なぜ、残業を減らさなきゃいけないの?_社労士白門会講演感想①
こんな方に読んでほしい!
◎静岡市近郊で営業中
◎従業員数30名以下
◎活気ある職場づくりを通して業績アップにつなげたい
◎「早く家に帰ってもすることがない」という声が上がっている
◎残業が多く、会社も従業員も負担になっている
◎ご年齢が30-50代の代表者様
こんにちは。社会保険労務士の杉浦です。
先日6/11に、中央大学卒業生からなる社会保険労務士の組織「社会保険労務士白門会」の第18 回総会が行われました。
講演会では、中央大学大学院戦略経営研究科教授でいらっしゃる佐藤博樹先生が、「誤解の多い働き方改革・生活改革と好循環が鍵」というテーマでご講演されました。
今回はそのレポートになります。
全体を通して印象に残ったのが、最近言われる「働き方改革」が、何のためのものだったのか、見えにくくなっているという点。
◎パパ育休は、それを取ってもらって、取得率が上がって良かったね、がゴールではなくて、「育児参加してもらうこと・1,2週間の育休を、そのきっかけにしてもらうこと」がゴール。

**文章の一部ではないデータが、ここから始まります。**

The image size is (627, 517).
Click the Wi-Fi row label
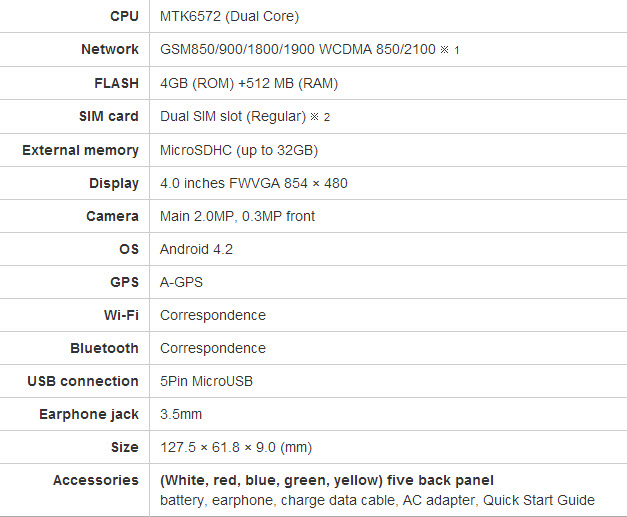coord(119,315)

◎残業を減らすために、一斉退社日を作る。これがゴールではなくて、「定時に帰れるように仕事を見直そう」がゴール。
いつの間にか、目的と手段がごっちゃになっていることが分かります。
☆長時間労働の解消
そんな働き方改革の主軸である「長時間労働をなくす」という部分。
これの何が問題だったかといえば、「ママさん・障がいのある方といった多様な人材活用がうまくできなかったり、健康について支障が出たりする」というところです。
でも、総労働時間を減らそう、と言い続けてもダメで、
仕事要因:量や納期など
マネジメント要因:指示や割り振りがうまくいっていない
本人要因:仕事意欲が高い(ワーカホリック)
人事管理要因:評価基準に仕事量が置かれている
職場風土:自分の生活を大事にする文化が受け入れがたい
これらをクリアにしていかなければ、長時間労働は減らないのです。
☆労働時間と生活時間で見る、人生の充実
週50時間も働く人は、実労働時間+通勤時間+休憩時間という会社のための時間と、睡眠時間まで引くと、1日に「自分のために」使える時間はごくわずか。土日も寝てるだけ、ということになってしまいます。

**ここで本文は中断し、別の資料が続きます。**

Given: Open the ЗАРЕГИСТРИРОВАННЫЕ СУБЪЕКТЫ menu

家族がいるお家では、子供や奥さんに使える時間もなくなるわけですね。
そんな中、残業するなら「毎日ではなく、1日にまとめてやる」というアイデアをお話されていました。
基本は17時台に退社、家族でご飯を食べてコミュニケーションを取る時間を大事にして、残るべき日(事前に決めておく)にはがっつりやる、というメリハリが良いということでした。
平日のゆとりを作ることが、豊かな人生の一歩につながります。
☆飛び込みの仕事!さあ、どうする?
得意先様からの飛び込みの仕事、今までは「徹夜してでもやれ」ということでしたが、これからは?
以下の3つの手順で、残業を考えていきましょう。
①まずは、取引先とのコミュニケーション。
「言われた納期に持っていきますが、もう1日時間いただければ、よりよいものができますけど、いかがでしょうか?」と聞いてみます。顧客ファーストの日本では、これまで実はやってこなかったことです。実際に、依頼相手に納期のことを聞いてみると、「本当に手元にあればいい日」より、相当早めに言っているケースが大半のようです。本当に急ぎなのか?確認するだけしてみるのはアリでしょう。
②今日やるはずの仕事を、「本当に今日やるべきだったか」考える。
飛び込みの仕事が入ってくる前に、もともと今日やるはずだった仕事。これは「本当に今日やるべきだった」でしょうか?
ここを見直してみると、無理に残業する必要がなくなるかもしれません。
※それでも残らないといけないなら、「本当に今日残らざるを得ないのか?」を考えて残業すること!
③残ってしまったならば、明日残らなくても済むように、「明日やるべきことを片付けちゃう」
働き方改革を考えるうえでのポイントは、「残業するな!」と言っているわけではないということ。残業時間を寄せ集めて、これを経て、「結果として残業減ったね」となるのが理想です。
初めから「残業するな!」というアプローチはいびつな結論を生んでしまいます。
働き方改革の大号令が、時間削減から入っていったことで、「そりゃ無理だ」「残業代減ったんだけど!」という声につながっていったのではないかな、と感じます。
1日の労働時間をどう工夫するか、自分の時間をどう作っていくか、という部分に立ち返って、会社・働く方が協働して改革に臨めたらと思います。